Exercise objective:
Please locate every line in the listing below that contains the string "arrow", and copy each of those lines.

Listing for locating words and elements:
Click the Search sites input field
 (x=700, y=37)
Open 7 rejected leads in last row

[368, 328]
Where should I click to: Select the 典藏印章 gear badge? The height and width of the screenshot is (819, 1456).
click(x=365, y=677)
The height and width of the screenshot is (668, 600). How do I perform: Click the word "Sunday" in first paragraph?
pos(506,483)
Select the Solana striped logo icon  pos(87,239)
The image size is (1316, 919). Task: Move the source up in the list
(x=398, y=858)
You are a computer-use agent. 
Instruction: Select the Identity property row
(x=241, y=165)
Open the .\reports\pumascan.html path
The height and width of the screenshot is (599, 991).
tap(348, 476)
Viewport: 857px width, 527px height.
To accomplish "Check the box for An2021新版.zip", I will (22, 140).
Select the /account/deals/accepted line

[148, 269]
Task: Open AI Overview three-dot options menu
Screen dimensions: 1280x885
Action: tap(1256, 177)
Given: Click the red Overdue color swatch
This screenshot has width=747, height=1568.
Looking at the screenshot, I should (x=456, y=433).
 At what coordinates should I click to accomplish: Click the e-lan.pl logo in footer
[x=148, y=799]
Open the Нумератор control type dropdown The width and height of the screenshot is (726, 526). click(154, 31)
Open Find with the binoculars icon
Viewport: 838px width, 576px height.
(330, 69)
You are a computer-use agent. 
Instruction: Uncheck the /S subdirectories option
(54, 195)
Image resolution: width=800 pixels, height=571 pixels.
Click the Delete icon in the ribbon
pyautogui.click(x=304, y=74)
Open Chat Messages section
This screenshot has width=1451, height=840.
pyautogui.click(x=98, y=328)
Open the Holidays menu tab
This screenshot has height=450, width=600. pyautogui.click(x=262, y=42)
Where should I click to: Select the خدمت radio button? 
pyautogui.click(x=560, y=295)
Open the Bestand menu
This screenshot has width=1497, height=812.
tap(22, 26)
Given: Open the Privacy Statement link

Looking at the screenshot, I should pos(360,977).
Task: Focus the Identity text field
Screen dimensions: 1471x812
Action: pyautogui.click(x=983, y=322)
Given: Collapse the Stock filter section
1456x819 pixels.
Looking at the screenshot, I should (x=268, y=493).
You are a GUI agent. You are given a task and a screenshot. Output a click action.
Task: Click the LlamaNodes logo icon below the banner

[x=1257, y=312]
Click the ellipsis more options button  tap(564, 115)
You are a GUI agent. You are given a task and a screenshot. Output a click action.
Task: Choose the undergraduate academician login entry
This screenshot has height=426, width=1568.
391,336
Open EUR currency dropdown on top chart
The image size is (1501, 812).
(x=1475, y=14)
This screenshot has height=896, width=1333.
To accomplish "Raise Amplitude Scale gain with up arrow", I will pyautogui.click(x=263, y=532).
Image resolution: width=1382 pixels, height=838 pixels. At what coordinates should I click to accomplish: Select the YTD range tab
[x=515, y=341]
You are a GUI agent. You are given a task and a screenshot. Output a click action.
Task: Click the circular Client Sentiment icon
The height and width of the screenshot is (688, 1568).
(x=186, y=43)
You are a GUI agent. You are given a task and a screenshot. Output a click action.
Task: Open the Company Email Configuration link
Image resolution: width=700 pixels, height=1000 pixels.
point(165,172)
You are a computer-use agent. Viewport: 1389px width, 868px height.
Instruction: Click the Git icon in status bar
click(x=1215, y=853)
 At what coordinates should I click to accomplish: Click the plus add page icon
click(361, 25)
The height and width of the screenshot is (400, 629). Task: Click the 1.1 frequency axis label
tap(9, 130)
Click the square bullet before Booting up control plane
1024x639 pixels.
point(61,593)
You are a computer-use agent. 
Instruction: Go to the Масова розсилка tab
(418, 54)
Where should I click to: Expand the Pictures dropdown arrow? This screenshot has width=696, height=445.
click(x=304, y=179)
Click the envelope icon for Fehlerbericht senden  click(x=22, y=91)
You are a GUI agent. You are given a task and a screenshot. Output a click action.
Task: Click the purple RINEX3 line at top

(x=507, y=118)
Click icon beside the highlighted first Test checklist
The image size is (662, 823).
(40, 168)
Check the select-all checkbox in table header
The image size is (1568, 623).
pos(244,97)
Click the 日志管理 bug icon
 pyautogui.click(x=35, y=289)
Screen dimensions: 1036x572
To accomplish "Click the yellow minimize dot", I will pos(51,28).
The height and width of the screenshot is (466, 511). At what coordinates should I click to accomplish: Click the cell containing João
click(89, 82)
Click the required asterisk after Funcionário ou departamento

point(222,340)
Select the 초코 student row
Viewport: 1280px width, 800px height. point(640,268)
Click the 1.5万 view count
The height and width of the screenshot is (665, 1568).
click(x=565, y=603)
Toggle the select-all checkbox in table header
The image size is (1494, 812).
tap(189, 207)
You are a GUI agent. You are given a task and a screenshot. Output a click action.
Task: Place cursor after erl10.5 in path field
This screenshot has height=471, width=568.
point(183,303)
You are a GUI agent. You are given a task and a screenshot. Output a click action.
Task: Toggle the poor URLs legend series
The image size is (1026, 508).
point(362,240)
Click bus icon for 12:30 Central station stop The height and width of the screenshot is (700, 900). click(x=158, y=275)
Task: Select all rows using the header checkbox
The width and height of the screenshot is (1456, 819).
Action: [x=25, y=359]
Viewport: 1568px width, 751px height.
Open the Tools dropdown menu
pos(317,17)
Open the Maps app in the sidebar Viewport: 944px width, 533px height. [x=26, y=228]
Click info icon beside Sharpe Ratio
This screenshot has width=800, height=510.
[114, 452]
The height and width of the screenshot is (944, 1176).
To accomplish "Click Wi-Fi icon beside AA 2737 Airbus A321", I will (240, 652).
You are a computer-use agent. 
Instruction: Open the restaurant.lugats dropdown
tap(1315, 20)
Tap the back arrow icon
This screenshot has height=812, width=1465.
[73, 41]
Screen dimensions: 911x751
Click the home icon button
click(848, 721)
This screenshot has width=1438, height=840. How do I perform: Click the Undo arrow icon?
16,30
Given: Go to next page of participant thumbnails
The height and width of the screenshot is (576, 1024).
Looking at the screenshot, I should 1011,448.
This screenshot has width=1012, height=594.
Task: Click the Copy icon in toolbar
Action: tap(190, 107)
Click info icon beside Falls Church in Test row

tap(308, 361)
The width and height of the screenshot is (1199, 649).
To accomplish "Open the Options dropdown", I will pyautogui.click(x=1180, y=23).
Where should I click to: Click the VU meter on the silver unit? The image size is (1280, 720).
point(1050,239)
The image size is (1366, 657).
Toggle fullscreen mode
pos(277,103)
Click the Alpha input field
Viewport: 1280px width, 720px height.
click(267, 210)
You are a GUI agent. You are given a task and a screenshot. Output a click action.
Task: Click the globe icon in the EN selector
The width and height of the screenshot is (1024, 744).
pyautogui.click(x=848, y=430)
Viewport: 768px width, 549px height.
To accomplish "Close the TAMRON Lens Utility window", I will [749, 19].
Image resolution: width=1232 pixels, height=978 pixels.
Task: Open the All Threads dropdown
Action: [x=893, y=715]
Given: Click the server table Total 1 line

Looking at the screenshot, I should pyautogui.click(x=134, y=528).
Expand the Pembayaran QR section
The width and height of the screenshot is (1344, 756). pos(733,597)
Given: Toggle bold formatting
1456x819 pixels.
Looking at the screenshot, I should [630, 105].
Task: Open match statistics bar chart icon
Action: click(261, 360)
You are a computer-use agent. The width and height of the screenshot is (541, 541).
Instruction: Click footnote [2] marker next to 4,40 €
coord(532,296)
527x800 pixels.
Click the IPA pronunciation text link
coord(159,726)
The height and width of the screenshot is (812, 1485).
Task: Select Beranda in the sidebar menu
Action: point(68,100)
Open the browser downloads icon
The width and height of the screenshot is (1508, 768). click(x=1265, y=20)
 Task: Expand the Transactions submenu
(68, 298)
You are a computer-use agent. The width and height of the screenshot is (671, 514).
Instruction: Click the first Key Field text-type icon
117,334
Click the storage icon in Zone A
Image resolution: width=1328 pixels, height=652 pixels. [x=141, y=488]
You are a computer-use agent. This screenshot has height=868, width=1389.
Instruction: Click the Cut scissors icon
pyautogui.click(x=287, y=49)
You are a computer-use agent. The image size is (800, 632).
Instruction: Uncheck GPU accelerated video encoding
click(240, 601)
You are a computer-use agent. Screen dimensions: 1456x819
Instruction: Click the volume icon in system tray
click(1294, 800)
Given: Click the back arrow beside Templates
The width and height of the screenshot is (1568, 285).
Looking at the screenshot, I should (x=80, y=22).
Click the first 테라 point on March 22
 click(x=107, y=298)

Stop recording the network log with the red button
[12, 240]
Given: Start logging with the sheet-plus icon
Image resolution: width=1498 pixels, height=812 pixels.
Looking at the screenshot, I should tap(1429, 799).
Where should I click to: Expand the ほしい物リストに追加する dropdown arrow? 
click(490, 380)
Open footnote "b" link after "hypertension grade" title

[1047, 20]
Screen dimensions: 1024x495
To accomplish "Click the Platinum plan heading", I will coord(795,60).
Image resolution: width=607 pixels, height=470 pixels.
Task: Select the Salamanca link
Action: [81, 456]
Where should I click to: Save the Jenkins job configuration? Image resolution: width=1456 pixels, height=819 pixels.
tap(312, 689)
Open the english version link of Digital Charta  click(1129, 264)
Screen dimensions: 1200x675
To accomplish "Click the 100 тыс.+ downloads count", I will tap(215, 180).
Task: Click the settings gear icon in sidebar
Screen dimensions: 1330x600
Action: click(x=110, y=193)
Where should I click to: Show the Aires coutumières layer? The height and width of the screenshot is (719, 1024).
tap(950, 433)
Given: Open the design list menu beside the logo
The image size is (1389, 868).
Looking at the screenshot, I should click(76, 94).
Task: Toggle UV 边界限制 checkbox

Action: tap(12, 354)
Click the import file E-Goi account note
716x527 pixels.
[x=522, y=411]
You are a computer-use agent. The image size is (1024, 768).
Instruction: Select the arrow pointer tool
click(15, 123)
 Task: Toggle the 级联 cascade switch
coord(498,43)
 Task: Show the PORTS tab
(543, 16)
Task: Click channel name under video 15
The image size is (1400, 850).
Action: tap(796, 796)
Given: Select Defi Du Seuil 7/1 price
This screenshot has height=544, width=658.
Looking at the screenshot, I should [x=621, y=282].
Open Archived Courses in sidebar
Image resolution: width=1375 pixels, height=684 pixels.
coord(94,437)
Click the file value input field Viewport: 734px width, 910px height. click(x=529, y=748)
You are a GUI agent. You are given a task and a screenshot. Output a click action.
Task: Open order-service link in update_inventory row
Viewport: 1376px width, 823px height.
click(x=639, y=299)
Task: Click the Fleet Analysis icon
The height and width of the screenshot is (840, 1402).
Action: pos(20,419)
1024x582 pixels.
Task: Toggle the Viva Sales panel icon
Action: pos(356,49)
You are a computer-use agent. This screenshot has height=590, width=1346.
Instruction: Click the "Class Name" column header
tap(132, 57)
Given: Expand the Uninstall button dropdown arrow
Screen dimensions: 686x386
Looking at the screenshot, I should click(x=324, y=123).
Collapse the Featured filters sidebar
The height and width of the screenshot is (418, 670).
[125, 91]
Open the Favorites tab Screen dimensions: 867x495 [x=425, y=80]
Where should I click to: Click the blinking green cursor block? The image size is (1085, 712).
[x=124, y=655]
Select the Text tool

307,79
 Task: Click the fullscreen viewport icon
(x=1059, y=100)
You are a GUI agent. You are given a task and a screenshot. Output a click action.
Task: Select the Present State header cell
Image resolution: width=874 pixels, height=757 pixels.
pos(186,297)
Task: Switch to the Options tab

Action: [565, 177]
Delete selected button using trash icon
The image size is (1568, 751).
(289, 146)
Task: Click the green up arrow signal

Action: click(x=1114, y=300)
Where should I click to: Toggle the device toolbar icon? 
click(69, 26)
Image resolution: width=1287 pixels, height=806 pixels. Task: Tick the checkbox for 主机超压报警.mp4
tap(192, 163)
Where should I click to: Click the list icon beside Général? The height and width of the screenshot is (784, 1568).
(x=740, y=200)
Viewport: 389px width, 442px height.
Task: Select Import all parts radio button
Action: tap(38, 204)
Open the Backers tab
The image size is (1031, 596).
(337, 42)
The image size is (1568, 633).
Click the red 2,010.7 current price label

Exercise solution:
To accomplish "Raise Amplitude Scale gain with up arrow", I will pyautogui.click(x=263, y=532).
Where should I click to: Expand the Pictures dropdown arrow? This screenshot has width=696, height=445.
Tap the back arrow icon
This screenshot has width=1438, height=840. How do I perform: Click the Undo arrow icon?
Given: Click the back arrow beside Templates
Where should I click to: Expand the ほしい物リストに追加する dropdown arrow? 
Instruction: Select the arrow pointer tool
Given: Expand the Uninstall button dropdown arrow
Task: Click the green up arrow signal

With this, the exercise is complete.